Regarding the search strategy, the approach was broad, and reference lists were also searched for suitable publications. As such, the risk of missing key papers was low. However, as the search was limited to English language articles only, potentially relevant studies may have been missed, which could have introduced bias into our review. Furthermore, the search was performed on 5th June 2020, and so more recent relevant studies will have been published since, of which some are known [118,119,120]. However, given the high number of included studies, and that saturation was reached, an updated search was not felt to be warranted.

This review has focussed on curable STIs, which excludes viral STIs including HIV, human papillomavirus, herpes simplex virus, hepatitis B, and hepatitis C. The different transmission dynamics, the inability to institute a same day testing and treatment strategy, and different public health considerations, mean it would have been inappropriate to include all these infections in the review. Bacterial vaginosis (BV) was also excluded as it is not an STI, and symptomatic BV would be adequately treated by syndromic management. Screening and treating asymptomatic BV, particularly in pregnancy, is controversial and currently not recommended [121, 122].

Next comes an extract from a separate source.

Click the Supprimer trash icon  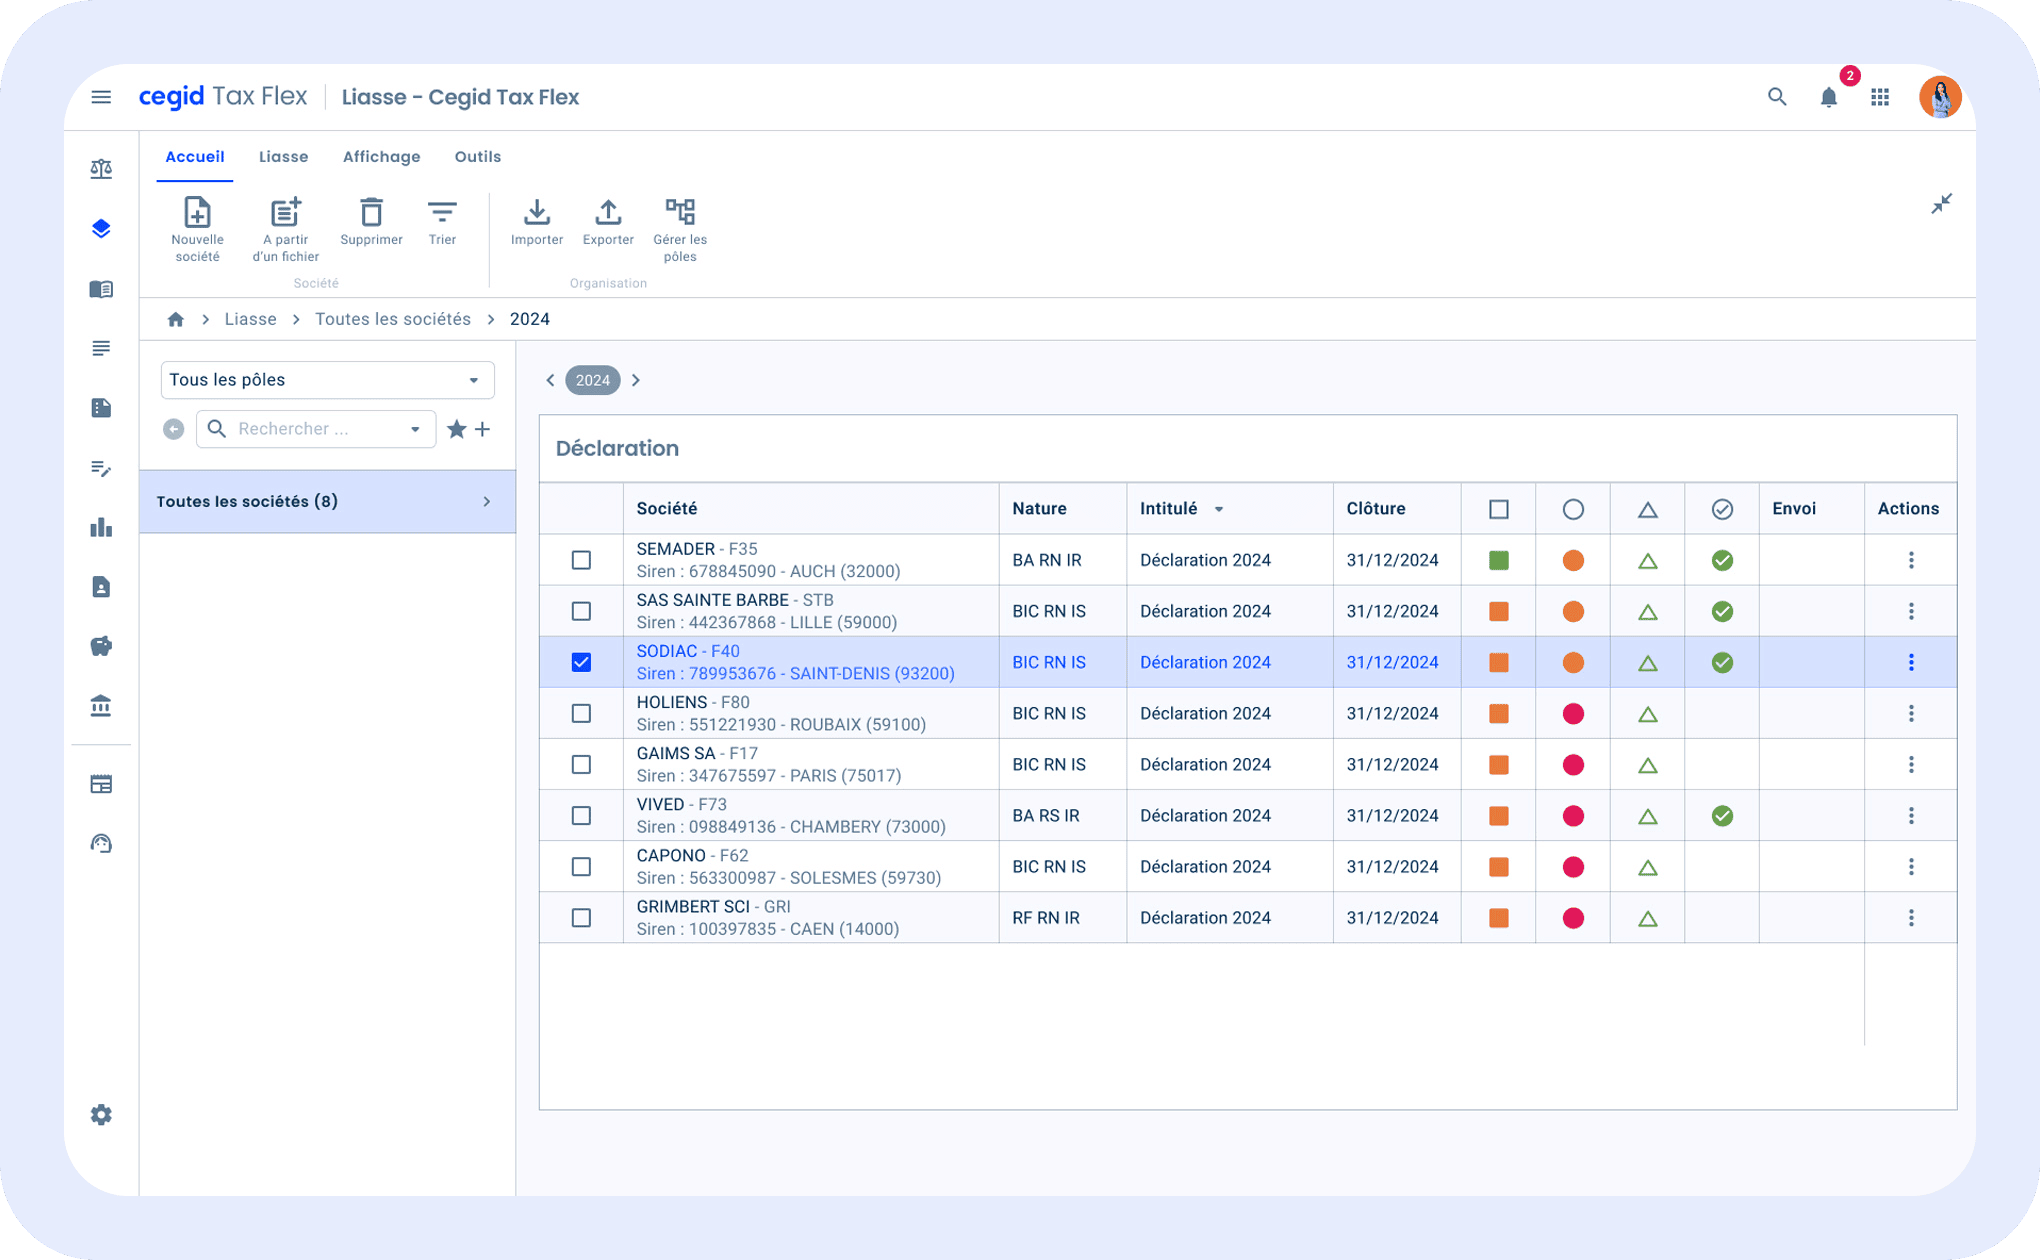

Further limitations include that there was no cohesive, objective measure of feasibility, and test uptake was an imperfect surrogate for acceptability. It was not often possible to disentangle acceptability and feasibility, for example if test uptake was not possible due to a stockout. Furthermore, if testing required consent for a research study, potentially with additional questionnaires or follow-up, this may not truly represent uptake in normal circumstances.

Conclusions

Overall, this review contributes to the current evidence base by offering a cohesive synthesis of a range of studies. Regarding future research and practice, the themes and sub-themes could be used as a basis for a checklist or toolkit when implementing or evaluating the use of POCTs for STIs in LMICs. Crucially, this review emphasises the nuances of testing in different environments, including different workloads, different infrastructure, and different populations. These must be considered when designing interventions, ideally with the meaningful engagement of the clients, healthcare workers, and communities involved. It also demonstrates the critical state of healthcare infrastructure in some LMICs, and the stark contrast with health systems in high income countries. This review will hopefully draw further attention to these severe limiting factors to the provision of routine healthcare in LMICs. Importantly, POCTs are not a panacea and will not be suitable for all environments. In addition to continuing to strive for more equitable access to healthcare globally, we must continue to evaluate the suitability for implementation of POCTs into health systems on their merits and limitations. In particular, more research is required for CT, NG, and TV testing, and self-testing, especially regarding their implementation and cost-effectiveness. As discussed, POCTs have the potential to expand access to testing to new populations, whether by reaching marginalised populations with poor access to formal healthcare, or by being accessible to those living in remote or rural locations. However, centralised, laboratory testing will always be a key component of any national or international testing strategy, and laboratorians must continue to be supported.